« On se bat à coups de points » pour le WorldTour 2023-2025

Crédit photo Arnaud Guillaume - DirectVelo

Crédit photo Arnaud Guillaume - DirectVelo

Matis Louvel a décroché, ce mercredi à la Course aux Raisins, sa deuxième victoire pro (voir classement) et par la même occasion 125 points précieux pour la formation Arkéa-Samsic dans la lutte pour accéder au WorldTour pour les trois prochaines saisons. Pour rappel, les 18 meilleures formations professionnelles (WorldTeams ou ProTeams) entre 2020 et 2022 auront la licence WorldTour pour les trois prochaines saisons. Au soir de la Course aux Raisins, Arkéa-Samsic est 14e tandis que Lotto-Soudal, 19e et Israël-Premier Tech, 20e, occupent des sièges éjectables, synonymes de division 2 l'an prochain, selon le pointage établi par lanternerouge.com.au. Au départ à Overijse, chez Arkéa-Samsic, la stratégie était claire : tout pour Matis Louvel. Logique, le Français marche bien et il est surtout l'un des dix meilleurs "scoreurs" de l'équipe. "Aujourd'hui, on jouait absolument sa carte. C'était tout pour lui. Bien sûr, les autres membres de l'équipe pouvaient faire un résultat, mais certainement pas au détriment de Matis", explique le directeur sportif Yvon Caër à DirectVelo. La formation d'Emmanuel Hubert fait tout ce qu'elle peut pour figurer dans les 18 premières équipes d'ici la fin de l'année. "Ça fait trois ans qu'on est sur ce schéma. Chaque course est importante. On a construit notre projet pour arriver en WorldTour. On essaie de mettre un scoreur dans les meilleures conditions à chaque épreuve. Ne pas y arriver serait une grande déception. On ne veut pas avoir de regrets. Si on n'y arrive pas, il faudra analyser pour voir où on aura loupé le coche." Hormis l'attente du verdict de l'appel de Nairo Quintana (le Colombien a été contrôlé positif deux fois au Tramadol pendant le Tour de France, un produit interdit par l'UCI, mais pas par l'Agence mondiale antidopage. Sa disqualification lui ferait perdre les 400 points de sa 6e place finale), ce stress est "positif. Les coureurs sont stimulés par cette montée éventuelle en WorldTour. Chacun se donne à 200% depuis le début de la saison. Nous avons des périodes un peu creuses, mais c'est à cause de l'intensité du calendrier."

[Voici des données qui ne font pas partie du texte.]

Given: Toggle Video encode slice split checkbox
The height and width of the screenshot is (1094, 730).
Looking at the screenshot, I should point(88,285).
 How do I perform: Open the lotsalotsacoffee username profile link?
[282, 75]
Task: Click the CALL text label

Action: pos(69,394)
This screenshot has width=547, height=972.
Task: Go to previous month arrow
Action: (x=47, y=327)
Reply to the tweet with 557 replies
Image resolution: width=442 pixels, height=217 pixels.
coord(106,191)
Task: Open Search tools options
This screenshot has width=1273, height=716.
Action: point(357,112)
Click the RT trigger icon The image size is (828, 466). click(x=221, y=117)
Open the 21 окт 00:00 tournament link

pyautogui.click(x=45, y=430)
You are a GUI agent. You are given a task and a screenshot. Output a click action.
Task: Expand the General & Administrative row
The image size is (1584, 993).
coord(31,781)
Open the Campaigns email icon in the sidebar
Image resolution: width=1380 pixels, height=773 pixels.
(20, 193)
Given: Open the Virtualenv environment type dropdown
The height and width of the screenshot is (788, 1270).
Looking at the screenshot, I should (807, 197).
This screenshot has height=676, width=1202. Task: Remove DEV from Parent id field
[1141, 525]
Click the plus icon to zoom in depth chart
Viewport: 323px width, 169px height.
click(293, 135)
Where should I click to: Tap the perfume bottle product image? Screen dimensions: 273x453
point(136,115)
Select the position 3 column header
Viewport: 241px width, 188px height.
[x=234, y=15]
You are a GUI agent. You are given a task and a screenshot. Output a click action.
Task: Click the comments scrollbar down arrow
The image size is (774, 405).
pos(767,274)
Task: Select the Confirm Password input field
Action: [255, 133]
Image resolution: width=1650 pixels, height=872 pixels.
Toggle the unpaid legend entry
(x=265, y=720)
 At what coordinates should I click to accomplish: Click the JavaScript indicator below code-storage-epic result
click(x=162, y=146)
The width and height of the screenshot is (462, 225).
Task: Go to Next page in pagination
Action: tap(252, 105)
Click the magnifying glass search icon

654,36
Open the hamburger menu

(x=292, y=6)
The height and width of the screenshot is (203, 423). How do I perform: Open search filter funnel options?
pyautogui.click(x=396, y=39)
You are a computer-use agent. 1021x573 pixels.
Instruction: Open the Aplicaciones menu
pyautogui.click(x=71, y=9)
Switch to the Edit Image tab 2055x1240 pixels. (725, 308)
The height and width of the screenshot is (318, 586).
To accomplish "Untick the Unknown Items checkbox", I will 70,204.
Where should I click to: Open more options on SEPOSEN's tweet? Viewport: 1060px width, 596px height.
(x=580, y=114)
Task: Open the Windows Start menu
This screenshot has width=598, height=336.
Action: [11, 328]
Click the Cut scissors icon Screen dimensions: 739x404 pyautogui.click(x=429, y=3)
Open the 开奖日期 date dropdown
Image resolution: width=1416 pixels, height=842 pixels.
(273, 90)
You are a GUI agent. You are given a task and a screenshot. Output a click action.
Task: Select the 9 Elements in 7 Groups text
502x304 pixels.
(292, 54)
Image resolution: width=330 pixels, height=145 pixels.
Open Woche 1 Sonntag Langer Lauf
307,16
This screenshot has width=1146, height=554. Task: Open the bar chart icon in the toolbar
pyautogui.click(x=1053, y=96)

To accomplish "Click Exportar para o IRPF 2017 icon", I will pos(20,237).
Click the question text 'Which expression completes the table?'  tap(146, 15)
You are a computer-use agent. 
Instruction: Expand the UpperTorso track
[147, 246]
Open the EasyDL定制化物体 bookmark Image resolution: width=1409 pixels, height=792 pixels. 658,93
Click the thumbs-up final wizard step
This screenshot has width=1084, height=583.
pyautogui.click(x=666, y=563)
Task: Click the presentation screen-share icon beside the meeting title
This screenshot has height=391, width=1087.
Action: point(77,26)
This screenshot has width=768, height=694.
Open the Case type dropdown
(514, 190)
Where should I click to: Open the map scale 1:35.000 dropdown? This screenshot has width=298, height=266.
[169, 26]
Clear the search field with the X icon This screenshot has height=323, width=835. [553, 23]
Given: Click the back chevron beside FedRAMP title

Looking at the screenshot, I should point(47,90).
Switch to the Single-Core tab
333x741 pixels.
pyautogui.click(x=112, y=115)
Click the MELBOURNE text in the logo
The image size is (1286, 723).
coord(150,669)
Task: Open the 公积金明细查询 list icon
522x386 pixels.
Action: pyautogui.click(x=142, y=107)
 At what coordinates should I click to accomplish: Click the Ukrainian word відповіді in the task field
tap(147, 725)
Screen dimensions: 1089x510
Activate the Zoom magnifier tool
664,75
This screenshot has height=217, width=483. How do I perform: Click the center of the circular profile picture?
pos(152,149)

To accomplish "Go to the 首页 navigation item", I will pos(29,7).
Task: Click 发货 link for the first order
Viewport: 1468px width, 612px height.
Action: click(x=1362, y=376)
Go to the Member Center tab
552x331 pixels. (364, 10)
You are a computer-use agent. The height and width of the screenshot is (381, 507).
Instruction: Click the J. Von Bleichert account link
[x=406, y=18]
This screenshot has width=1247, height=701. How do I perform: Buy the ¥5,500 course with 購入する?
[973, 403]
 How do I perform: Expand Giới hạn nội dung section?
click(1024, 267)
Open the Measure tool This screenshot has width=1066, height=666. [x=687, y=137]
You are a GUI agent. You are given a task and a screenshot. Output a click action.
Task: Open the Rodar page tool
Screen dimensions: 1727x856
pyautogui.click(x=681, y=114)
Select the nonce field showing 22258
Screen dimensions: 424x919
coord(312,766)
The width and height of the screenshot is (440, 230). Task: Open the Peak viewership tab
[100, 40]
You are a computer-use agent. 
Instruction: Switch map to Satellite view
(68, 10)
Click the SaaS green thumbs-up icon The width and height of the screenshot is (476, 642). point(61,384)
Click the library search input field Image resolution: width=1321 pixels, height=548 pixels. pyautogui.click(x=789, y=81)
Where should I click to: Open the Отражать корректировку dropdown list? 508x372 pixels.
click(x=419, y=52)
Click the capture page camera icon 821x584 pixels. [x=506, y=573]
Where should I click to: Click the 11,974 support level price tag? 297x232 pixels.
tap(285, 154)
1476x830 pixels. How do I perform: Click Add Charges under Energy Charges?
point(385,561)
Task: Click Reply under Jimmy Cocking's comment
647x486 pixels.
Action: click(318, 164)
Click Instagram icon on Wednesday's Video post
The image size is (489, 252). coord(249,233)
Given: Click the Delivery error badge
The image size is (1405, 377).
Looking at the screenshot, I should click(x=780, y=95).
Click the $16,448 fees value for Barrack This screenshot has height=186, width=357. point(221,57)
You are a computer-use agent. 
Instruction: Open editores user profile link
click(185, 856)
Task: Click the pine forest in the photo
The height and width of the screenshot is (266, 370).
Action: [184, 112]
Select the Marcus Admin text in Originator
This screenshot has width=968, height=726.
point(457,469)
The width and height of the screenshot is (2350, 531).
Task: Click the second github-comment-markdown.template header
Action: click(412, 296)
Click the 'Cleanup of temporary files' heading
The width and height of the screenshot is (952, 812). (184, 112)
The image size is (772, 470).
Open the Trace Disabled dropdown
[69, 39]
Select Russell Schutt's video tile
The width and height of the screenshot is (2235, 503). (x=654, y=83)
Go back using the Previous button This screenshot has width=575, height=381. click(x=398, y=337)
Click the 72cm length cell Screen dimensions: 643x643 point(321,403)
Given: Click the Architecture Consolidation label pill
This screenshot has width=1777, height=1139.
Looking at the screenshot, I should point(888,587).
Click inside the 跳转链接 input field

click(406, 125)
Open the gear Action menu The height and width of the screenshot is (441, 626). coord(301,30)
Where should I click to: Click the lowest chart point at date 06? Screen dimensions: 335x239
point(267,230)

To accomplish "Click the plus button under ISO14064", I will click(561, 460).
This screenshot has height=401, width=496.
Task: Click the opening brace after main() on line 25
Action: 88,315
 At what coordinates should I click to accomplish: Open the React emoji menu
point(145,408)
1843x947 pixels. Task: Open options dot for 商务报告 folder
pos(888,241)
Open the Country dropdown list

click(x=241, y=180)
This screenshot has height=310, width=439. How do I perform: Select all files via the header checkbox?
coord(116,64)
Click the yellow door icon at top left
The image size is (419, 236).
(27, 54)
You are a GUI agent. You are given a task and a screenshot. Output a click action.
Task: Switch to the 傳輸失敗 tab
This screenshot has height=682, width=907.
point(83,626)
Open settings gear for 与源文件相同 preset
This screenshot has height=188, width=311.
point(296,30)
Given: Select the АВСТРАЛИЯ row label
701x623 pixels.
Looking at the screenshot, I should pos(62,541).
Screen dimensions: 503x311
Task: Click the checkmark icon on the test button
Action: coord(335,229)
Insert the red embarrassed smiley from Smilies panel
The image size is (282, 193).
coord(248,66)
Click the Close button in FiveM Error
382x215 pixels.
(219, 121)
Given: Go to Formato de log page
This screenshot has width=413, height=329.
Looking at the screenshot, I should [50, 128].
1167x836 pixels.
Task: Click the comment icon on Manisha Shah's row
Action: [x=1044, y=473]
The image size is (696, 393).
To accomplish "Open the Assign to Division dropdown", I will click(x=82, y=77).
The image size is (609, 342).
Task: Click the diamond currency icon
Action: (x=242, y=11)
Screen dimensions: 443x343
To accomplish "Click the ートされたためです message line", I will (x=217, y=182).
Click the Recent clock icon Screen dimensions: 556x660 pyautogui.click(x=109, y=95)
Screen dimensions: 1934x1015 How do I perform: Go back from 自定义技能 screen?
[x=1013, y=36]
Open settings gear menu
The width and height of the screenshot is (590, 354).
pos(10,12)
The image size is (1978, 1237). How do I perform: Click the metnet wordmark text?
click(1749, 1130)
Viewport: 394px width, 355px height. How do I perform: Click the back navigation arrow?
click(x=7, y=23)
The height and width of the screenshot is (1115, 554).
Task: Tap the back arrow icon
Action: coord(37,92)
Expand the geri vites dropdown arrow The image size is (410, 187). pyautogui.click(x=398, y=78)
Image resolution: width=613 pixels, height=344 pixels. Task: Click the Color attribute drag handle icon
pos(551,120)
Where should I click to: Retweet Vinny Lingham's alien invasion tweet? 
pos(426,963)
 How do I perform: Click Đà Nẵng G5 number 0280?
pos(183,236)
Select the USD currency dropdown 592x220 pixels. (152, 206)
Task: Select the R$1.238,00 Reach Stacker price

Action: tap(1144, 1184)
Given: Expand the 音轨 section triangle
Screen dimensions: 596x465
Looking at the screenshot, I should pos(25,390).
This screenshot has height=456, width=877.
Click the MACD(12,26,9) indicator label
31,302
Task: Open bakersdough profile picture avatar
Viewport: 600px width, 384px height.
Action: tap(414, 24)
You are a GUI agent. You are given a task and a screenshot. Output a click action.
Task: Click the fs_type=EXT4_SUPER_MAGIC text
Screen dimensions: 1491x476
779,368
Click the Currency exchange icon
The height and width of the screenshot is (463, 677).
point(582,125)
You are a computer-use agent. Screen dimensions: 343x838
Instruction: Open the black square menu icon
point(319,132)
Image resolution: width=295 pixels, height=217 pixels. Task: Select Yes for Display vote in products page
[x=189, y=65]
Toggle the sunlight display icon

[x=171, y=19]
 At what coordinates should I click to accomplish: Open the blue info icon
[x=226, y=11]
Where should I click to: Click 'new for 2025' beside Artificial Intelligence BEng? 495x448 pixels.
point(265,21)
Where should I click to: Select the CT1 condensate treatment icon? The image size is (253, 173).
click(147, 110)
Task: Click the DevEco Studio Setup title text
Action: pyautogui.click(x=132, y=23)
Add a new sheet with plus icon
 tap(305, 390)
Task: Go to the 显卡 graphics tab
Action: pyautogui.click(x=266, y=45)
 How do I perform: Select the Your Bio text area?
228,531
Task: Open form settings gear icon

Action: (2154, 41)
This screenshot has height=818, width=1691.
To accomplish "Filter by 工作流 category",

COFIDIS À CRAN, BIKEEXCHANGE-JAYCO EN A MARRE

Si cette lutte galvanise chez Arkéa-Samsic, d'autres affichent un stress palpable, comme le directeur sportif de la Cofidis Alain Deloeuil. "Nous sommes à cran. Ça met du stress pour les directeurs sportifs, les coureurs et le staff, alors que chez nous, la situation n'est pas mauvaise." (Cofidis est 15e et possède 792 points d'avance sur le 19e). Du côté du Team Bike Exchange-Jayco, 16e à l'heure actuelle, "on en a marre de parler des points, ça amène trop de négativité, on ne veut pas parler, on veut courir et gagner."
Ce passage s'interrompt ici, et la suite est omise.